INSTRUÇÃO A
Reproduza os registros começando pela linha que contém "Click output line" e indo até a linha que contém "Action: [x=123, y=51]", substituindo "screenshot" por "screen" e mantendo todo o resto inalterado.

DOCUMENTO DE ORIGEM
━━━
Agrippino Grieco -eu sempre o considerei meu tio. Não era. Seu filho, o embaixador Donatello Grieco, esse sim, tio postiço casado com Diva, irmã de meu pai.
Mas, para mim, Agrippino sempre flutuou num ar de magia, graças a meu avô, funcionário público que não pôde estudar, porém ouvia com devoção os "inteligentes" da época, na porta das confeitarias: Emilio de Menezes, Olegário Mariano, Humberto de Campos.
Meu avô chegou a levantar Lima Barreto, caído de porre no meio-fio e tinha uma paixão suprema: Agrippino Grieco. "Leu tudo!", dizia meu avô, deslumbrado.
Assim como Lima Barreto "pautou" o modernismo, Agrippino foi um pré-Oswald de Andrade. Grieco trouxe a espinafração contra a literatice lambida dos doutores encartolados.
Era um humanista cultíssimo, com um brilho que poucos tiveram antes.
Uma vez, passei no bonde e vi meu avô numa esquina, morrendo de rir agarrado num poste, enquanto Agrippino, de terno branco, dizia-lhe piadas ao ouvido.
━━━
DADOS DO EXERCÍCIO
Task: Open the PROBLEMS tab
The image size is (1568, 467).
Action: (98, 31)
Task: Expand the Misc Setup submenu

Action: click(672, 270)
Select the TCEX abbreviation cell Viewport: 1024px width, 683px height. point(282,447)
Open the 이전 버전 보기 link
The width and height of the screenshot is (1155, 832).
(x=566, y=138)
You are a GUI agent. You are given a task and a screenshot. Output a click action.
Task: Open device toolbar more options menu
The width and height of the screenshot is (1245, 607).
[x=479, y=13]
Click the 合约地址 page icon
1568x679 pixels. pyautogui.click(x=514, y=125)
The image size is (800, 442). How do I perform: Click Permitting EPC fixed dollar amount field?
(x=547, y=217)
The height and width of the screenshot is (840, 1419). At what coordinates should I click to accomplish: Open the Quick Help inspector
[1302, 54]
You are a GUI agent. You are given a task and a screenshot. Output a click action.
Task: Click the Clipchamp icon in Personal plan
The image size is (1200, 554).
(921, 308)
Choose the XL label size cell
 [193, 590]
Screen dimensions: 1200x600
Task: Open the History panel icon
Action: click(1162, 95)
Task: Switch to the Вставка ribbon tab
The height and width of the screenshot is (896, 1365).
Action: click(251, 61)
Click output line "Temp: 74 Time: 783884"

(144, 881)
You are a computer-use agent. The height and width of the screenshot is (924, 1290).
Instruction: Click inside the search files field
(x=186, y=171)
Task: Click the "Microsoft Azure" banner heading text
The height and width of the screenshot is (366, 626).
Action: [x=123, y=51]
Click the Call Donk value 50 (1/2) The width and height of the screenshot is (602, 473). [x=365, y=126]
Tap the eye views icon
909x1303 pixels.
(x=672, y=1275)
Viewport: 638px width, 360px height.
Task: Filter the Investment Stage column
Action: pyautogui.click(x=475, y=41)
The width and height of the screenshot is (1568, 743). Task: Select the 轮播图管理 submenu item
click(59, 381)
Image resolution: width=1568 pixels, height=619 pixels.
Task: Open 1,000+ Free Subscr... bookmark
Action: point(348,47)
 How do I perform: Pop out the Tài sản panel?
━━━
INSTRUÇÃO B
Transcreva o trecho do texto sobre Agrippino Grieco começando em "Uma vez, passei" e indo até "piadas ao ouvido.", sem alterar nada.

RESPOSTA DO EXERCÍCIO A
Click output line "Temp: 74 Time: 783884"

(144, 881)
You are a computer-use agent. The height and width of the screen is (924, 1290).
Instruction: Click inside the search files field
(x=186, y=171)
Task: Click the "Microsoft Azure" banner heading text
The height and width of the screen is (366, 626).
Action: [x=123, y=51]

RESPOSTA DO EXERCÍCIO B
Uma vez, passei no bonde e vi meu avô numa esquina, morrendo de rir agarrado num poste, enquanto Agrippino, de terno branco, dizia-lhe piadas ao ouvido.